TREBEK: Please, God, take me now. (to camera) We’re going to skip ahead to Final Jeopardy. And the category is… “Write Your Name.”
(Think music begins.)
TREBEK: Please turn your attention to the game board. We have displayed each of your names on the board. Just copy down what you see.
(We see the board. The names “Kylie”, “Darci,” and “Leo” are displayed on it.)
(All the contestants are seen one by one, writing something down.)
(Think music ends.)
TREBEK: Okay, let’s see how you managed to mess this one up. Kylie Rogers, what did you write down?
(We see what Kylie has written.)
TREBEK: You had to write your name, and you wrote: “What did I have to write again?”, which, strangely, is incorrect but even harder to write than your name. And you wagered: “My clothing.” You know what, keep your wager. We’ll mark it as correct. We’re not taking away your clothing. Now, Miss Farmer, what did you write?
(We see what Darci has written.)
TREBEK: You wrote down: “Can I have my puppets back now?” No, Miss Farmer, we’re going to have to check on Leo Finelli’s answer and see your wager. You wagered: “If you don’t give them back, my agent will sue your show.”
Okay then. Now, we just have to see what Leo Finelli wrote. Did he write his name?
(We see what I wrote.)
TREBEK: Mr. Finelli has somehow managed to paste an entire screenplay he wrote as his answer.
ME: It’s a feminist Christmas special based on a TV commercial.
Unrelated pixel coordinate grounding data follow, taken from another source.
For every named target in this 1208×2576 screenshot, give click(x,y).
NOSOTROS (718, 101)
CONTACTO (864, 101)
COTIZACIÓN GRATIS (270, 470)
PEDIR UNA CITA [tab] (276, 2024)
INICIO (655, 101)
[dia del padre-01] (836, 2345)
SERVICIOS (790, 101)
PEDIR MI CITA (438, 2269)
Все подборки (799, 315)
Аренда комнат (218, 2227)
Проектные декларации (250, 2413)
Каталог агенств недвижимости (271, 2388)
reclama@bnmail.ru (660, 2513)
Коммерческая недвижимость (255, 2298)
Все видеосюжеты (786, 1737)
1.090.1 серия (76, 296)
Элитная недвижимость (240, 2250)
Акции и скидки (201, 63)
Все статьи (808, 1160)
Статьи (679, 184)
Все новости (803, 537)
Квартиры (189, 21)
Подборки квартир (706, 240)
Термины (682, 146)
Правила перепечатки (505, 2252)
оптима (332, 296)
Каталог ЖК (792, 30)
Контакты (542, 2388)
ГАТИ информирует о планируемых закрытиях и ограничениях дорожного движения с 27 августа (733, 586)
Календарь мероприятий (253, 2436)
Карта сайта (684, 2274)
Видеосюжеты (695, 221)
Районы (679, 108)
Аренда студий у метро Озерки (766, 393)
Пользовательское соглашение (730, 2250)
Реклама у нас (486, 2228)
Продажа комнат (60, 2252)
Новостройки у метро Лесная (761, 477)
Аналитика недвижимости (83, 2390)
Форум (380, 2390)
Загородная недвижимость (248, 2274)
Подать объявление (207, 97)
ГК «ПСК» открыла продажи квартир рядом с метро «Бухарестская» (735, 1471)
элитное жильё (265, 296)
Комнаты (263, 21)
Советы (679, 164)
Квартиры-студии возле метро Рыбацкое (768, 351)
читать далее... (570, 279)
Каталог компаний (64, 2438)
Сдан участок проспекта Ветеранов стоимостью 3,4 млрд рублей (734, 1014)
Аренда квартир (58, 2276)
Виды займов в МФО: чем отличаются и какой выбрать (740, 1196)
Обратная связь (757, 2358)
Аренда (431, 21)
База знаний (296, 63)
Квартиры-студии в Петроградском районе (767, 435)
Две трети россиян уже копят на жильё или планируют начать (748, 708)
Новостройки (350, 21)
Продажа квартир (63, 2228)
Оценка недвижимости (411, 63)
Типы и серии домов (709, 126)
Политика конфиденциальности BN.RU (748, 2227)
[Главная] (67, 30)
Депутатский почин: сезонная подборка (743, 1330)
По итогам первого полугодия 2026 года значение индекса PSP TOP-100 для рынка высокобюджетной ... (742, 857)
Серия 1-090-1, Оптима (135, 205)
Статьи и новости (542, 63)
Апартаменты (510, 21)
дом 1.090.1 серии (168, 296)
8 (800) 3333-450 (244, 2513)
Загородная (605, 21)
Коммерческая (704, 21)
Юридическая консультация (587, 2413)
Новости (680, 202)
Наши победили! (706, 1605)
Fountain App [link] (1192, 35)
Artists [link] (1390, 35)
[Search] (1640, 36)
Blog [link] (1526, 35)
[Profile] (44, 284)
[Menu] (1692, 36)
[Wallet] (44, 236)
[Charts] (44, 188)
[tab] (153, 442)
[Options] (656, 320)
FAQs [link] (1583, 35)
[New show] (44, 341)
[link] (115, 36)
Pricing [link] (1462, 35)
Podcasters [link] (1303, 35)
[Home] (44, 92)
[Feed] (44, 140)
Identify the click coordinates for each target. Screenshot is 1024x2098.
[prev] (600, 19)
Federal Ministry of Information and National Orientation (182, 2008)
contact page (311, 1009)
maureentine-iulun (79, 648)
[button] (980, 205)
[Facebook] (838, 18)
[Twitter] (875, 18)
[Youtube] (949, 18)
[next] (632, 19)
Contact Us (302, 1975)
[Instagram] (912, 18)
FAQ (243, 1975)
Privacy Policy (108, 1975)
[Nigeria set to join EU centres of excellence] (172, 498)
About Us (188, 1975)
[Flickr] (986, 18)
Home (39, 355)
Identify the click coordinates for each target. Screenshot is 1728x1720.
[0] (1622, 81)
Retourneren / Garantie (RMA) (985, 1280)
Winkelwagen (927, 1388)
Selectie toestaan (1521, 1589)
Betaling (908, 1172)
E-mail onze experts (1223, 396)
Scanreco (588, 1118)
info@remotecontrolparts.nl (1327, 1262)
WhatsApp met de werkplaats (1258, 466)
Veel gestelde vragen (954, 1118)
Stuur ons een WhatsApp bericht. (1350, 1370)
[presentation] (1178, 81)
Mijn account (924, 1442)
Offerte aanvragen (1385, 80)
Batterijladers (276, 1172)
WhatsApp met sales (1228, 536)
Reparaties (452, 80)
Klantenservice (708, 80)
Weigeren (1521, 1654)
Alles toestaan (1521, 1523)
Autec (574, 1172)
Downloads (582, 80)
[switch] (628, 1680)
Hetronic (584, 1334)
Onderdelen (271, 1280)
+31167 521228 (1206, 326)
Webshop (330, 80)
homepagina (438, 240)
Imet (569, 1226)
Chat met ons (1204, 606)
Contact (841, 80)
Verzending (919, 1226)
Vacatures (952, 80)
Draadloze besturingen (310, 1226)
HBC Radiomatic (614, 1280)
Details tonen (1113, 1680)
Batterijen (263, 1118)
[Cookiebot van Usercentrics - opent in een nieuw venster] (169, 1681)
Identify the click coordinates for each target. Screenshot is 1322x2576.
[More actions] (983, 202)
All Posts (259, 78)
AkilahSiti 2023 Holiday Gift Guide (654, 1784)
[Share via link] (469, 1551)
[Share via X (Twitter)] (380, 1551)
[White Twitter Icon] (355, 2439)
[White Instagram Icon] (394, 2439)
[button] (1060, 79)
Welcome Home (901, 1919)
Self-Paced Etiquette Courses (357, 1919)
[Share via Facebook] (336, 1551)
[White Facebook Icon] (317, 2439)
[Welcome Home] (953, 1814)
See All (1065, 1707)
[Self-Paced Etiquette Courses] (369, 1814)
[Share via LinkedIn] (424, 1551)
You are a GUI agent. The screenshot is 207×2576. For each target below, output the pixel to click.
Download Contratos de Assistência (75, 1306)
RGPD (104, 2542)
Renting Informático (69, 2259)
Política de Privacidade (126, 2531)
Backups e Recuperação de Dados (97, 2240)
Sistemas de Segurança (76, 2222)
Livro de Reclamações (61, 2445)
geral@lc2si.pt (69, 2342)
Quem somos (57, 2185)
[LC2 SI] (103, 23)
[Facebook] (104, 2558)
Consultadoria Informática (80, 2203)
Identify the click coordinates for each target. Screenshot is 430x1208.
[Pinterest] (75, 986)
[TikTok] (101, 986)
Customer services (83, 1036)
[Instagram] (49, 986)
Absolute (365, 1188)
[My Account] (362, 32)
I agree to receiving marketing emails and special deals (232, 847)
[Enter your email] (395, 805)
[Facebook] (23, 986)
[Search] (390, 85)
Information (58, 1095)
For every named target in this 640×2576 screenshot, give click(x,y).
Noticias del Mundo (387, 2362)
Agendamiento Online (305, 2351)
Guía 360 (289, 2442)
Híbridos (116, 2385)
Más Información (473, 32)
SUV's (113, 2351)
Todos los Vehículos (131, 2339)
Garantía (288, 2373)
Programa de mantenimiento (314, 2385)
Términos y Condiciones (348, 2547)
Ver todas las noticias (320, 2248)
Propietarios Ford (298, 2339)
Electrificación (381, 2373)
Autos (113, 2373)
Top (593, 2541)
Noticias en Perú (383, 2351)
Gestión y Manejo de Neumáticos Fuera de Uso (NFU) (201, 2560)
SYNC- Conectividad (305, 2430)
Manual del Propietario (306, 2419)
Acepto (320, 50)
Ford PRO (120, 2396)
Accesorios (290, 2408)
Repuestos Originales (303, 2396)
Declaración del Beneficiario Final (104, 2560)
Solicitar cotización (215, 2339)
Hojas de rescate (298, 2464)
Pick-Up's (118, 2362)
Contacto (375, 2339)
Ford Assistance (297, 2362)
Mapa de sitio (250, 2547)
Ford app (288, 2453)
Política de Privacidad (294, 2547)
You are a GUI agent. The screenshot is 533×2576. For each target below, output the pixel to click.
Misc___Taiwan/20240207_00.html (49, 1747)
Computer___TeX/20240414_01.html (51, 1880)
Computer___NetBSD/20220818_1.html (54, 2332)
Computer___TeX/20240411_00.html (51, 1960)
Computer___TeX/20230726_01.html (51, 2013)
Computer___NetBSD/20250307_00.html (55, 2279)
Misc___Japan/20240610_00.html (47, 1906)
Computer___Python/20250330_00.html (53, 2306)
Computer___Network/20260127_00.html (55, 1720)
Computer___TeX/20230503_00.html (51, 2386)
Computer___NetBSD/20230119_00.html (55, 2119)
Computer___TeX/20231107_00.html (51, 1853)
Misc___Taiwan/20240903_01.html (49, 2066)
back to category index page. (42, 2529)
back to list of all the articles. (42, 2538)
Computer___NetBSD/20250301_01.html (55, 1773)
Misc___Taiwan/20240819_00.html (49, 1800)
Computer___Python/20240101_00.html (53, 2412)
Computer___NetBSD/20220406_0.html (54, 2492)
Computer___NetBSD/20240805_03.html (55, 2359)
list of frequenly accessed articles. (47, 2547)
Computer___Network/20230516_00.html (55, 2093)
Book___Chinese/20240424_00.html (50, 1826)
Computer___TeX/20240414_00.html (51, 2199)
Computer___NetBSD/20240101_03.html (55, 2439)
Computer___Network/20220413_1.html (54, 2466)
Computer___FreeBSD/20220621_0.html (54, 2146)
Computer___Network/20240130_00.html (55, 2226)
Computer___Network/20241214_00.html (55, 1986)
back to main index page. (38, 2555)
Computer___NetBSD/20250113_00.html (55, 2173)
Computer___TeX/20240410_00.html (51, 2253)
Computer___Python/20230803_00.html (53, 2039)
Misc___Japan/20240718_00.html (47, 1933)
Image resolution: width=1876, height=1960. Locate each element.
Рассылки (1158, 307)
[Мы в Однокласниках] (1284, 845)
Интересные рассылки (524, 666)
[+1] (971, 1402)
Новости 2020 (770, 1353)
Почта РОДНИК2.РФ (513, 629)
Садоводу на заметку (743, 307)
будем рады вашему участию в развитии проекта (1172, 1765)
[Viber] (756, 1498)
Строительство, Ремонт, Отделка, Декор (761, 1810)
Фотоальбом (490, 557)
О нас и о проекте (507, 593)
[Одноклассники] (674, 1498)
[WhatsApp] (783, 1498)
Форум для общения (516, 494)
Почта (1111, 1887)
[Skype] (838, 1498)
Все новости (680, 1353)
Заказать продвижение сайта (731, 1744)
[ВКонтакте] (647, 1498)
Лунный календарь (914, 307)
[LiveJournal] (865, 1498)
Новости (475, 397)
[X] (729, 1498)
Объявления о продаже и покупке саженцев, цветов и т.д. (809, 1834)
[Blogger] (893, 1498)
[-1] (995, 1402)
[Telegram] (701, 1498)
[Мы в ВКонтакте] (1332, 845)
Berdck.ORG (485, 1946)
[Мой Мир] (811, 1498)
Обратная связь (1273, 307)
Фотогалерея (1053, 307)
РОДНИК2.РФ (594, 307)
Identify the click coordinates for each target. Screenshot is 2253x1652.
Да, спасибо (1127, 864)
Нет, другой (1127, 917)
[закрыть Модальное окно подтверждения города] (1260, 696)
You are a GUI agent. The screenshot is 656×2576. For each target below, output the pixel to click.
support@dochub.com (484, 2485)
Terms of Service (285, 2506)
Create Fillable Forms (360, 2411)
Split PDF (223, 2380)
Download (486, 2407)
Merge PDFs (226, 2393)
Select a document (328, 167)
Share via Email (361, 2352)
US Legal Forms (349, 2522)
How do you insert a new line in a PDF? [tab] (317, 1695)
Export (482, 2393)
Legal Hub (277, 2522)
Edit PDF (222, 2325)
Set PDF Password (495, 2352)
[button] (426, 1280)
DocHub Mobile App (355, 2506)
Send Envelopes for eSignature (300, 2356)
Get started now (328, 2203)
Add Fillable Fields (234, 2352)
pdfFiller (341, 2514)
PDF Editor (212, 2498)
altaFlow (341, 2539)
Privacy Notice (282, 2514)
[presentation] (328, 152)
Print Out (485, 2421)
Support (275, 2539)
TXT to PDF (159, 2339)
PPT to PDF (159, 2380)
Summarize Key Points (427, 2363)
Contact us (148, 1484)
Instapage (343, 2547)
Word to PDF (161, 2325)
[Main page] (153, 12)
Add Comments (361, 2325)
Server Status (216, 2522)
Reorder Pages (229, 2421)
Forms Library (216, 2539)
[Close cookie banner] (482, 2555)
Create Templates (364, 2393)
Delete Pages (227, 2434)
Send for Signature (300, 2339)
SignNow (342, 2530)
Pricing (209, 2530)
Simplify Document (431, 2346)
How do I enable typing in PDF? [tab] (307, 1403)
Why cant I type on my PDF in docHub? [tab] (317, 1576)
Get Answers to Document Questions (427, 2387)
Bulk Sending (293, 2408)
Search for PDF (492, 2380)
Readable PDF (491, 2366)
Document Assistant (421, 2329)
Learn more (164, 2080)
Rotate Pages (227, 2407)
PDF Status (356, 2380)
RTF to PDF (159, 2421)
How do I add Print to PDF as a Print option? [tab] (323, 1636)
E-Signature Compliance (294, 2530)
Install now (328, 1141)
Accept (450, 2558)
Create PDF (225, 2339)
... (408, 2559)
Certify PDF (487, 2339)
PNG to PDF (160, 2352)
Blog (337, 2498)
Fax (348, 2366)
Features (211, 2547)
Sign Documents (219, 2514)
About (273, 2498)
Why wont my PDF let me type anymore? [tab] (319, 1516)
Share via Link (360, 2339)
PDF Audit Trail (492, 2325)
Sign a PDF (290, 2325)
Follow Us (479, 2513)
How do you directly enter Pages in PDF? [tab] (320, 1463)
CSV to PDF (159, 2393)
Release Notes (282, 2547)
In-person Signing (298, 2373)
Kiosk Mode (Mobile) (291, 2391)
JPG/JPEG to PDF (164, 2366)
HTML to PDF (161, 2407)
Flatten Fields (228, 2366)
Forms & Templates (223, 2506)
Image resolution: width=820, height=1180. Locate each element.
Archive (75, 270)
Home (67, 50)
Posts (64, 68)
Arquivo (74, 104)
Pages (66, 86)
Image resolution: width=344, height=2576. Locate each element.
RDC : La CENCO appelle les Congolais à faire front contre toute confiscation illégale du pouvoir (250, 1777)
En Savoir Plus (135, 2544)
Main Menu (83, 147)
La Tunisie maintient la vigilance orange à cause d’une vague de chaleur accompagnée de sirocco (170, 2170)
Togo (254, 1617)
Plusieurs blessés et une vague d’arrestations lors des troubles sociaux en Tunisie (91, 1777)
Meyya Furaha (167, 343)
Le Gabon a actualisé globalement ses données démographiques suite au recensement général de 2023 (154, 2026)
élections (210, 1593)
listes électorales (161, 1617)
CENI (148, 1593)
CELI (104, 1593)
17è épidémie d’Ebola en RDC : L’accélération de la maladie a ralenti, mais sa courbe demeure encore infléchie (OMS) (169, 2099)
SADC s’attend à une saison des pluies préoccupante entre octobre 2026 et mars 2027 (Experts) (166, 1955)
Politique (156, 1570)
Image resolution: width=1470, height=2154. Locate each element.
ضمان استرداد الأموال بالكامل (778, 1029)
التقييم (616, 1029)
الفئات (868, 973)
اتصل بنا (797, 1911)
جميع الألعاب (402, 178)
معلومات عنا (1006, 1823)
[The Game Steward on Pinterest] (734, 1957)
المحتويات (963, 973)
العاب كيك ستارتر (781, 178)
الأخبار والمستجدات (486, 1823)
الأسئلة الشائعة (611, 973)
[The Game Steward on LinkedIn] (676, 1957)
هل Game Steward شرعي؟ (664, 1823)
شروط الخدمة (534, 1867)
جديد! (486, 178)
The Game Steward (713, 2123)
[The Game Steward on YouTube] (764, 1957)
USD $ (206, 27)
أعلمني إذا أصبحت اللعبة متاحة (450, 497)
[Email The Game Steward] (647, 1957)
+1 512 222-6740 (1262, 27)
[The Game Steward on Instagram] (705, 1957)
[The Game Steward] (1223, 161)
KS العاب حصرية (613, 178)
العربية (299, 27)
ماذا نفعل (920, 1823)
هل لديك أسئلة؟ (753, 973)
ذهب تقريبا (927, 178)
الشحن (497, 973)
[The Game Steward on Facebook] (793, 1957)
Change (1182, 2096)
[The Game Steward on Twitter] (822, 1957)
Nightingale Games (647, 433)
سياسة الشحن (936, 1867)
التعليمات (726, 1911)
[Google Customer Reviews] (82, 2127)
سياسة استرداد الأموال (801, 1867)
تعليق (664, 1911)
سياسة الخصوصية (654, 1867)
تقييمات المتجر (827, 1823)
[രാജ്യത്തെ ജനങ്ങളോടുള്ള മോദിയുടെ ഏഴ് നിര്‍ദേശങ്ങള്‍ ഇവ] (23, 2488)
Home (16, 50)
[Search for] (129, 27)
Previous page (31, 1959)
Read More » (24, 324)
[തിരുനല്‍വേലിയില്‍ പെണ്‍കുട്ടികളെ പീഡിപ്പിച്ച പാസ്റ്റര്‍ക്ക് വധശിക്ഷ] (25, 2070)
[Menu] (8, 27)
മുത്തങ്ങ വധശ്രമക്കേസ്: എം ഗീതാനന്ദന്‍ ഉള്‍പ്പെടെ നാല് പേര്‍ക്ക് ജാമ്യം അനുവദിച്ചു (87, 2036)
TREBEK: Everything you write is. Now, let’s just see what you wagered.
(We see my wager.)
TREBEK: You wrote: “Do you like it?” No, I do not. That’s all the time we have for tonight.
OFFSTAGE VOICE WITH A SCOTTISH ACCENT: That’s not what your mother said last night.
(A slightly transparent specter of Sean Connery has entered the scene.)
TREBEK: (to camera) It seems Sean Connery’s ghost has breached our security. Please exit, my good friend.
CONNERY: That’s not what your mother said last night.
TREBEK: Mr. Connery, the show is over.
CONNERY: That’s not what your -
TREBEK: You leave me with no choice.
(A security woman with an ax runs in and smashes the camera. The screen goes staticy.)
FARMER’S VOICE: (slightly muffled) You’re gonna get sued.